## Task brief
Write the entries from the line with "How do I perform: Send" to the line with "coord(448,366)" as a JSON list of strings, one string per line, including both end lines and skipping blank lines.

## Available records
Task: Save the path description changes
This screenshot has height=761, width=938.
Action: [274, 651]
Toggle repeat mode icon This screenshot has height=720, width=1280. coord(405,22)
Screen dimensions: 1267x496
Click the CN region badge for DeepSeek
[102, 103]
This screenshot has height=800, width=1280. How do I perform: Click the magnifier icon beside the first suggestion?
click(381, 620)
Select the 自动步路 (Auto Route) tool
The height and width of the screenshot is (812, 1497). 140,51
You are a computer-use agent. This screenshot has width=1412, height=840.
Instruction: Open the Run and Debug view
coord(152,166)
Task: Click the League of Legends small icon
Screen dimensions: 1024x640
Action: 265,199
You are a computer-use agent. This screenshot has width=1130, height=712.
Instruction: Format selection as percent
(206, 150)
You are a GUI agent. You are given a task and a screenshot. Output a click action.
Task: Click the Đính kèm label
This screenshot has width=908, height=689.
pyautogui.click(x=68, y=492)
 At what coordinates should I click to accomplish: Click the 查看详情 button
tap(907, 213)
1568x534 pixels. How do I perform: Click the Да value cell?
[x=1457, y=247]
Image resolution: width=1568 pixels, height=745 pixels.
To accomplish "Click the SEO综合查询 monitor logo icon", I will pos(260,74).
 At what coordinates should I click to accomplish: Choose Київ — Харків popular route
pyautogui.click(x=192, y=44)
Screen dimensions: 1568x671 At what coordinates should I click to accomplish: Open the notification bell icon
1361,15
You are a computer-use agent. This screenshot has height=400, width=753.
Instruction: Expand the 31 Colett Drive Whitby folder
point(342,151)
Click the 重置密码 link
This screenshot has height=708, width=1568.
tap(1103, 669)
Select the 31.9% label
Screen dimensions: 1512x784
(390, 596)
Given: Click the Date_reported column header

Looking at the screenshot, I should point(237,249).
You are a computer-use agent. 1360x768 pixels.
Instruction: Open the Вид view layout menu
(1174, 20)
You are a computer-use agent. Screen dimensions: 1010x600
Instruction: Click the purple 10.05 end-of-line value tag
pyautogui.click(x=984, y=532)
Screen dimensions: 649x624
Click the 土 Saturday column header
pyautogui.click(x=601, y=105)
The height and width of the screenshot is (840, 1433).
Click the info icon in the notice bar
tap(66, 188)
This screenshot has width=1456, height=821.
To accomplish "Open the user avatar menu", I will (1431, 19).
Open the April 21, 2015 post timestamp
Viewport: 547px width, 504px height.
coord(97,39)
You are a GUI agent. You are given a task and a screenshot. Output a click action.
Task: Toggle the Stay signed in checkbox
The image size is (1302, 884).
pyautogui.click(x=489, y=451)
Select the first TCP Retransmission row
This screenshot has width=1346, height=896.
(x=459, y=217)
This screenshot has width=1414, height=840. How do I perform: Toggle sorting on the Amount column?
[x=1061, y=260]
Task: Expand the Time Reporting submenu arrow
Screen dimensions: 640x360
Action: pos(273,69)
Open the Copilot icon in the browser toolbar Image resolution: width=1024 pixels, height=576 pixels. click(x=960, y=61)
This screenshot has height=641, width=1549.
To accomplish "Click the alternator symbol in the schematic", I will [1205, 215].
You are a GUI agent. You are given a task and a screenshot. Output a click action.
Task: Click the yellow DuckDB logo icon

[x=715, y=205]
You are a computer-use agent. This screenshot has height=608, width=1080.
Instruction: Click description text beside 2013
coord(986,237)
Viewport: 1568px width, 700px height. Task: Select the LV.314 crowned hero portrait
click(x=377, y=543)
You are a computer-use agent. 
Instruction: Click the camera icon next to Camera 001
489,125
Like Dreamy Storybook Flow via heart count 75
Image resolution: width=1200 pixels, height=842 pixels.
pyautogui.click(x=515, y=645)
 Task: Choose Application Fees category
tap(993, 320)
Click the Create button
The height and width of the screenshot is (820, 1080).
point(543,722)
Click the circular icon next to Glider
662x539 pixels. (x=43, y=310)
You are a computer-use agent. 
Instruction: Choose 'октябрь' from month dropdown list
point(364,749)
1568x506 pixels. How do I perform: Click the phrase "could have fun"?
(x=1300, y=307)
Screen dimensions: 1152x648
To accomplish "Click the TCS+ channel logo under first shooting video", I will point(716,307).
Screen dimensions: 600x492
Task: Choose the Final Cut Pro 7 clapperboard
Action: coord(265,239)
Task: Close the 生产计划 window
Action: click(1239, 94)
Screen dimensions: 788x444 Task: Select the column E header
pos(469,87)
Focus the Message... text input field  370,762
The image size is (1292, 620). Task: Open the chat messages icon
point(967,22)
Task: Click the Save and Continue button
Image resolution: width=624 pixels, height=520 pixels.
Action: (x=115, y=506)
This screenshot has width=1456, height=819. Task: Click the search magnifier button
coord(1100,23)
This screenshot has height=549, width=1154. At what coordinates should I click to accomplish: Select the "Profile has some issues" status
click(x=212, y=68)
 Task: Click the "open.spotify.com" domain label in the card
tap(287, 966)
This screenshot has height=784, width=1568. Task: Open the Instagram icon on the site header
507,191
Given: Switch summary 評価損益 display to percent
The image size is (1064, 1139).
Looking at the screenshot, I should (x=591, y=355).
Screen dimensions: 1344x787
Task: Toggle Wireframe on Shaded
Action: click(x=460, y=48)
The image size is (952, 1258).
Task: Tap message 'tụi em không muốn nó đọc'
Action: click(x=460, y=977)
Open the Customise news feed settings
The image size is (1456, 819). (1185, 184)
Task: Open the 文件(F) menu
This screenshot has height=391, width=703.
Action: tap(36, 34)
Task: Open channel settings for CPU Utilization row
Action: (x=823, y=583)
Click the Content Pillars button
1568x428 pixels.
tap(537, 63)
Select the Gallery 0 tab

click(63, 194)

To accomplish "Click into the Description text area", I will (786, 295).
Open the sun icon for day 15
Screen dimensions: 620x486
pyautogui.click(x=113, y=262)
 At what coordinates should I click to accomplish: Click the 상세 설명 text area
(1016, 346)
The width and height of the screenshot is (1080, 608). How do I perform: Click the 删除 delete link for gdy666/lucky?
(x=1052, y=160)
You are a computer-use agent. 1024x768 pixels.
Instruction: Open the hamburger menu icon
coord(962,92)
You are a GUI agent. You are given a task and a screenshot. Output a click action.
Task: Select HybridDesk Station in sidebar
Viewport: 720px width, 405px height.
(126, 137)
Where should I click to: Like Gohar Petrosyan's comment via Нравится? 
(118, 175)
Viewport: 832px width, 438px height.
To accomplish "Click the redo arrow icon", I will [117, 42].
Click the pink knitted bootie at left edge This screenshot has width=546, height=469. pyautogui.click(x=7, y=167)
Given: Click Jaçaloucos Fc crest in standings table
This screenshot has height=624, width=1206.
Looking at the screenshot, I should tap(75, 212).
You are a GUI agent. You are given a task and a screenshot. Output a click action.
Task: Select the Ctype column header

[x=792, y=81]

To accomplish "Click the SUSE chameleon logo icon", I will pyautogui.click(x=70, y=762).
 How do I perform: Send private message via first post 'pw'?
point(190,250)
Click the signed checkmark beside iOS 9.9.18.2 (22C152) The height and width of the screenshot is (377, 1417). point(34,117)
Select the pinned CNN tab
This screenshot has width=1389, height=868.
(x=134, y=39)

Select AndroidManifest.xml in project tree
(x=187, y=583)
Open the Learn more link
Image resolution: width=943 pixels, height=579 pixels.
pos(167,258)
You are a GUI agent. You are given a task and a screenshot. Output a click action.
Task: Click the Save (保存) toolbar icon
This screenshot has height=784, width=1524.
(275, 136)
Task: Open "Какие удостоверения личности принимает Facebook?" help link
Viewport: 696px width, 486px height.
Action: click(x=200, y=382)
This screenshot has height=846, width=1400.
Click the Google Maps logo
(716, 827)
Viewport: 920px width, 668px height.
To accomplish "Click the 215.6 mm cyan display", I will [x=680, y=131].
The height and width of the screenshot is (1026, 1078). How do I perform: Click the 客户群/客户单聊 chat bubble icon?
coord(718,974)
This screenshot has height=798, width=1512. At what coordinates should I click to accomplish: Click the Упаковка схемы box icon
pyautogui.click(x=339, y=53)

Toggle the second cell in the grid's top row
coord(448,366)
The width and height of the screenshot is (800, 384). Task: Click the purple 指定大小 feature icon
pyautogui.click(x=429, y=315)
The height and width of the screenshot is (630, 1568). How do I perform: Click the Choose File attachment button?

## Answer
[
  " How do I perform: Send private message via first post 'pw'?",
  "point(190,250)",
  "Click the signed checkmark beside iOS 9.9.18.2 (22C152) The height and width of the screenshot is (377, 1417). point(34,117)",
  "Select the pinned CNN tab",
  "This screenshot has width=1389, height=868.",
  "(x=134, y=39)",
  "Select AndroidManifest.xml in project tree",
  "(x=187, y=583)",
  "Open the Learn more link",
  "Image resolution: width=943 pixels, height=579 pixels.",
  "pos(167,258)",
  "You are a GUI agent. You are given a task and a screenshot. Output a click action.",
  "Task: Click the Save (保存) toolbar icon",
  "This screenshot has height=784, width=1524.",
  "(275, 136)",
  "Task: Open \"Какие удостоверения личности принимает Facebook?\" help link",
  "Viewport: 696px width, 486px height.",
  "Action: click(x=200, y=382)",
  "This screenshot has height=846, width=1400.",
  "Click the Google Maps logo",
  "(716, 827)",
  "Viewport: 920px width, 668px height.",
  "To accomplish \"Click the 215.6 mm cyan display\", I will [x=680, y=131].",
  "The height and width of the screenshot is (1026, 1078). How do I perform: Click the 客户群/客户单聊 chat bubble icon?",
  "coord(718,974)",
  "This screenshot has height=798, width=1512. At what coordinates should I click to accomplish: Click the Упаковка схемы box icon",
  "pyautogui.click(x=339, y=53)",
  "Toggle the second cell in the grid's top row",
  "coord(448,366)"
]